Ancient Greek mythology chronicles several gods who have power over the waves. These sea gods reflect the importance of sailing and sea life to the city-states of Greece, a region surrounded by the Aegean, Cretan and Ionian seas of the Mediterranean. However, of all the deities associated with great bodies of water, the most powerful is Poseidon, who in Greek myth is generally regarded as the king of the deep.

Okeanos

Okeanos or Oceanos was one of the Titans, the first generation of ancient Greek gods. Son of Gaia (earth) and Ouranos (sky), Okeanos ruled over the giant stream believed to surround the land, which according to Homer was shaped like a shield, and supplied water to its rivers. Okeanos had a wife, Tethys, and 3,000 daughters, the ocean nymphs known as the Okeanides.

Poseidon and Amphitrite

Poseidon was the ancient Greek god who rules the seas. Son of the titans Kronos (time) and Rhea (fertility), Poseidon was also the god of earthquakes and the creator of horses, both of which illustrate his mastery of powerful natural forces. Poseidon as thought to live in an undersea palace and wielded a trident, with which he could both cause violent waves and calm the sea. Poseidon's wife Amphitrite is variably portrayed as having the power calm seas and to cause dangerous waves. She also gave birth to their children, the sea god Triton and the nymph Rhode, wife of the sun god Helios.

Pontos, Thalassa and Nereus

Pontos was the embodiment of the sea and another son of Gaia, who gave birth to him without a father. Pontos and his wife Thalassa, which is the Greek word for "sea," brought forth fish and other sea animals. They are also the parents of the sea-god Nereus, who is commonly called "the old man of the sea," since the ancient Greek mythographer Hesiod refers to him as "geron," or "old man." Nereus and his wife Doris were the parents of the Nereids, nymphs who themselves had the power to calm the sea and keep sailors from danger.

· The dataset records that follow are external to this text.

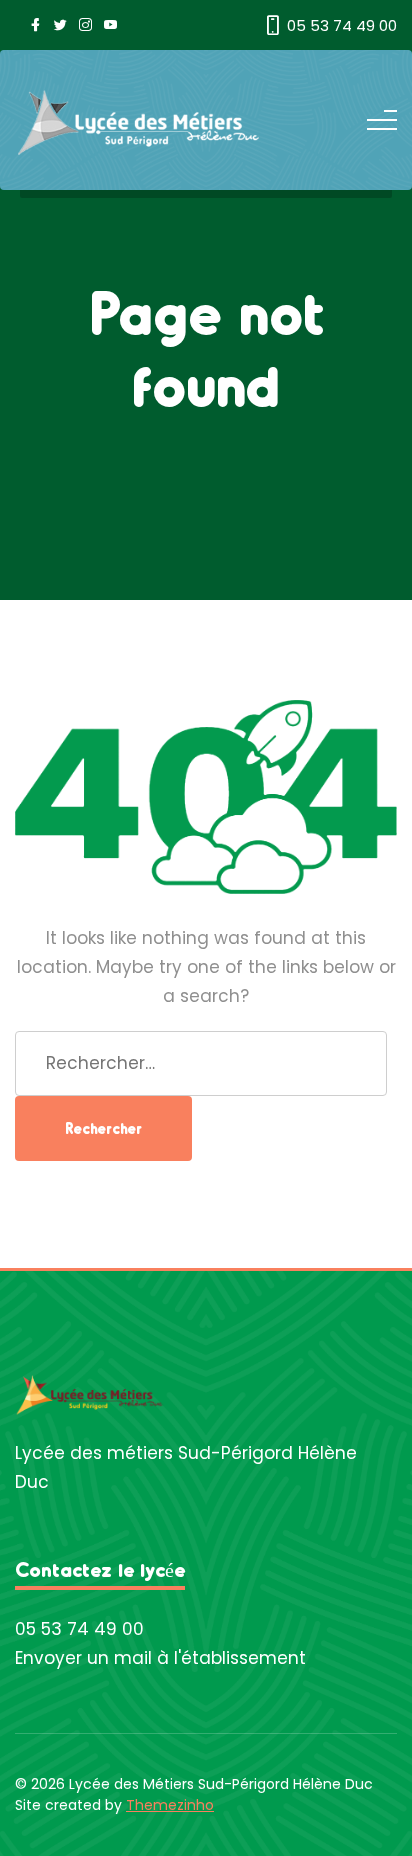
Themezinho (170, 1805)
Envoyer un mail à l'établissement (160, 1658)
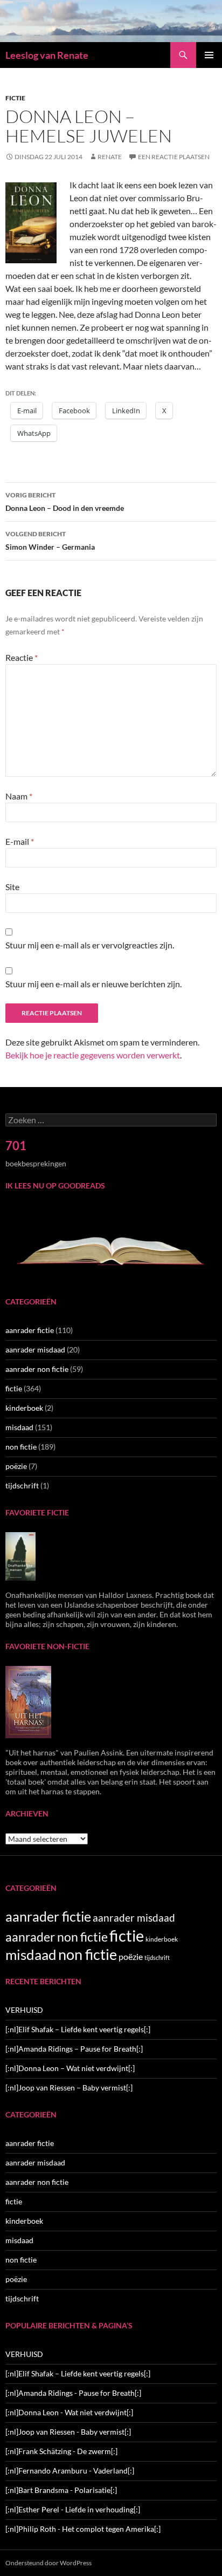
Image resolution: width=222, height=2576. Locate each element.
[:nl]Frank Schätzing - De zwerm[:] (61, 2451)
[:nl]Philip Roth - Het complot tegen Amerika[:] (83, 2528)
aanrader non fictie (36, 1369)
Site (12, 887)
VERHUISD (24, 2009)
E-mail (19, 841)
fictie (15, 98)
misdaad (19, 1427)
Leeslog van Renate (46, 55)
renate (110, 157)
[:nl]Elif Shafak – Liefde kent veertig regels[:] (77, 2029)
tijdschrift (22, 1485)
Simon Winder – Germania (50, 540)
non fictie (21, 1446)
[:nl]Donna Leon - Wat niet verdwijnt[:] (69, 2412)
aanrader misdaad (35, 1349)
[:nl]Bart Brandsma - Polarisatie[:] (61, 2490)
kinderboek (24, 1407)
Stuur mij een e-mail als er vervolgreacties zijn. (89, 945)
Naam (18, 796)
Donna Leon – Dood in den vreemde (64, 502)
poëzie (16, 1466)
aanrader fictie (29, 1330)
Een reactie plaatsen (174, 157)
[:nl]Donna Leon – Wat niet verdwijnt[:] (70, 2068)
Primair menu (209, 55)
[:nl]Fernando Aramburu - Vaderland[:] (69, 2470)
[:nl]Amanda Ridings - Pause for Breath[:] (73, 2392)
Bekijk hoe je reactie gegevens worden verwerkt (92, 1055)
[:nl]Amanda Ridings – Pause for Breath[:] (74, 2048)
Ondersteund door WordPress (48, 2563)
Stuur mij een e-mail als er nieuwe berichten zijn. (93, 984)
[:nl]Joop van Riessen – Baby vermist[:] (69, 2087)
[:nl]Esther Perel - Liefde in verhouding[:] (72, 2509)
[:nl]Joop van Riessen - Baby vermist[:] (68, 2431)
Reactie (21, 657)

Powerful Sea Beings of the "Odyssey"

Homer's Odyssey is the tale of Odysseus' travel home from the Trojan War. Odysseus adventurous sea journey was considerably prolonged by the wrath of Poseidon, whose son, the one-eyed cyclops, Polyphemos, was blinded by Odysseus in his escape from the giant's cave. Other powerful sea beings in the Odyssey include the monsters Scylla and Charybdis, who embodied the deadly rocks and tides in the narrow Strait of Messina, and the Sirens, whose enchanting song threatened to cause wayward sailors to crash on the rocks of their island. In addition to Homer's epic poem, sea beings in the Odyssey appear in other mythic works, such as the third-century B.C. Argonautika.